Women Talking by Miriam Toews is a hymn to women’s wisdom

“Read everything … like a carpenter who works as an apprentice and studies the master.” – William Faulkner)

What I’m Reading: A Visit From the Goon Squad by Jennifer Egan

My Amazon and Goodreads review of A Visit From the Goon Squad (Rating 4) – A Crazy Quilt of Tattered Patches. It’s not a spoiler to say that in Jennifer Egan’s A Visit from the Goon Squad, time is the “goon” of the title. Her inventive book ranges from several decades in the past to the almost-here future. Although two main protagonists are at the center, readers encounter the relationships and careers of a dozen characters whose lives are potholed by disappointments followed by regrets — or shrugs; lost love; tattered dreams crazily quilted by rare comebacks; and always the sound of encroaching youth eager to trample over their elders. Despite this bleak summary, the book is filled with humor, imagination, spot-on social skewering, and radiant shafts of beauty. Egan has empathy for her characters. They are flawed, some seriously, yet evoke sympathy if not affection.
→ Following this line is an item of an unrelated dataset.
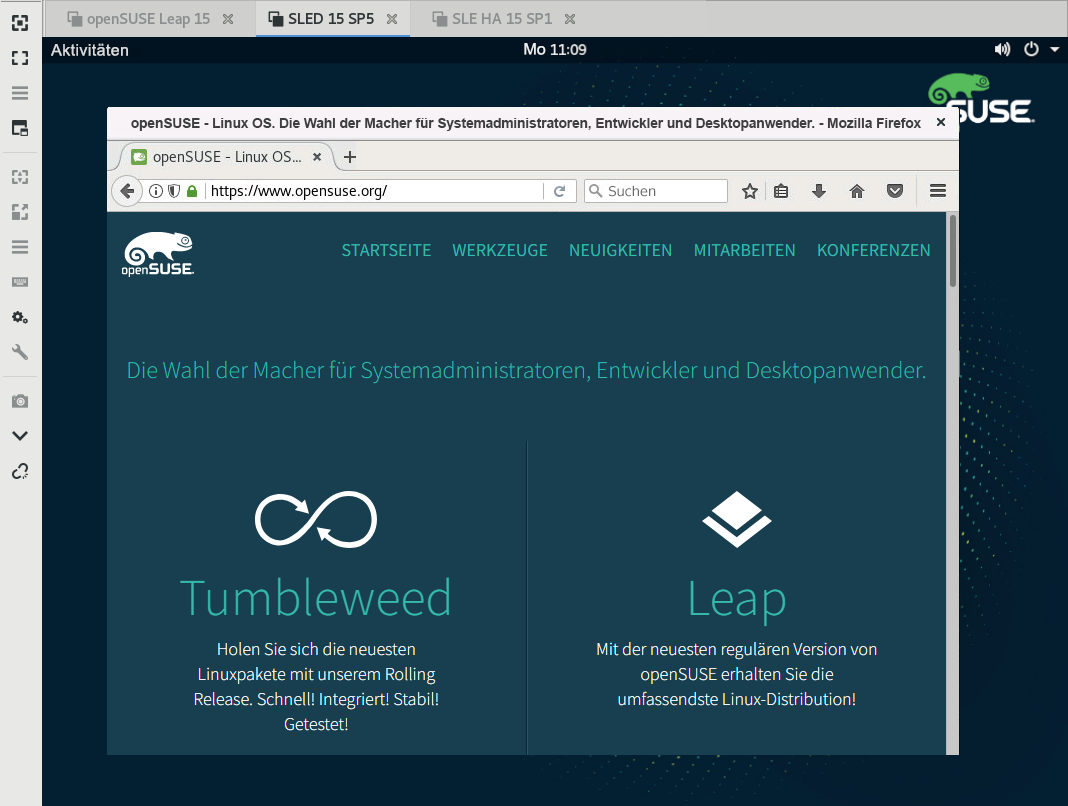Open a new Firefox tab with plus button
Image resolution: width=1068 pixels, height=806 pixels.
350,157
The narrative is alternatively presented as linked stories or a novel, it’s only problem. If, like me, you prefer to read each story in a collection independently, taking breaks between them, you may lose track of the characters, even the two main ones. If, on the other hand, you’re looking for the coherence of a novel, you may be frustrated by the dropped stitches and loose threads. Perhaps the book should be read twice, once each way. Reader’s choice whether the story mode or novel mode comes first. Either way, this complex and masterful book justifies a second reading.

A Visit From the Goon Squad by Jennifer Egan

Ann S. Epstein — Writer and reader

What I’m Reading: Clock Dance by Anne Tyler

My Amazon and Goodreads review of Clock Dance (Rating 3) – Pleasant But Not Memorable. Like Willa née Drake, the protagonist of Anne Tyler’s Clock Dance, the novel meanders through years, relationships, and places. Readers follow along willingly enough, but more from a sense of obligation than anticipation or caring. Although the pace ticks up near the end, like an overwound clock, even that awkward incident proves too inconsequential to justify the uneventful minutes in the book’s preceding pages. The novel is pleasant and well-intentioned, like Willa herself, but ultimately not memorable.
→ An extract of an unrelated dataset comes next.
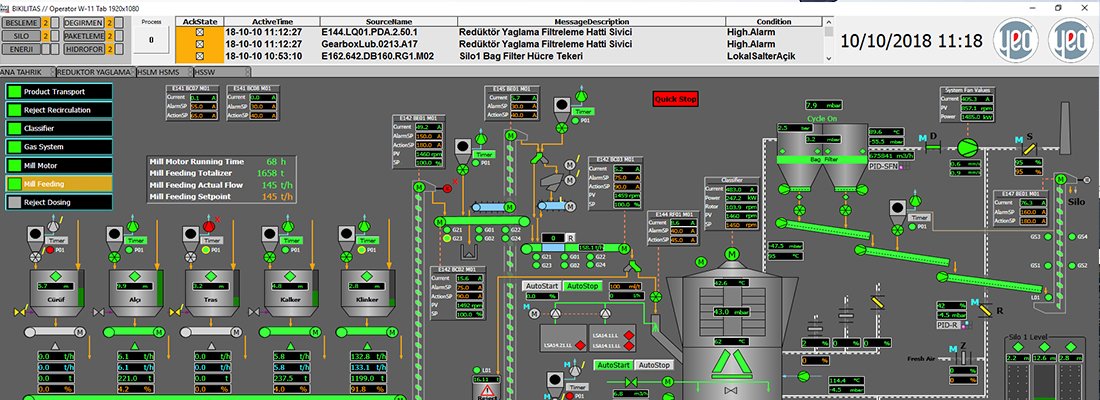The width and height of the screenshot is (1100, 400).
Task: Switch to the HSLM HSMS tab
Action: point(165,72)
Clock Dance by novelist Anne Tyler

“If you want to be a writer, you must do two things above all others: read a lot and write a lot.” (Stephen King)
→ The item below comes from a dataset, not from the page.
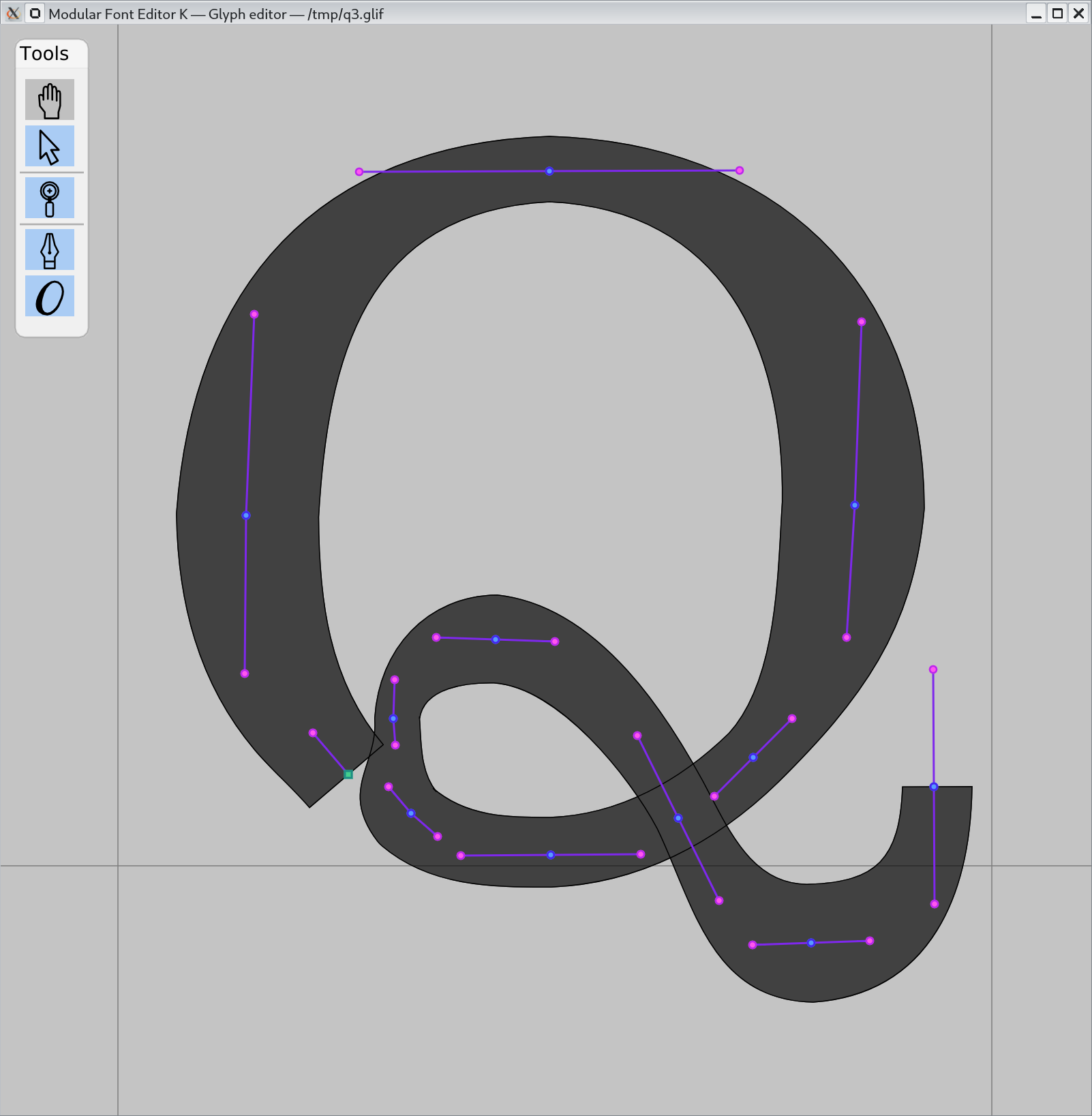1092x1116 pixels.
Task: Select the hand pan tool
Action: [50, 100]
What I’m Reading: The Library Book by Susan Orleans

My Amazon and Goodreads review of The Library Book (Rating 5) – Ablaze With Affection, Awe, and Archives. If you love to crack open a book, you will consume this attempt to crack open the case of the conflagration that consumed the Los Angeles Central Library in 1986. In Susan Orlean’s entertaining and absorbing The Library Book, the story of the fire is interwoven with the library’s history, its diverse patrons and their sprawling city, the impressive past and creative hope of tomorrow’s libraries, a cast of dedicated and endearingly eccentric librarians, the science of book burning and salvage, and the author’s early memories of visiting the library with her beloved mother. Orlean’s usual talent for empathy, imagination, and solid research glows here, luring you inside a subject you never thought you’d be curious about but are delighted to have discovered.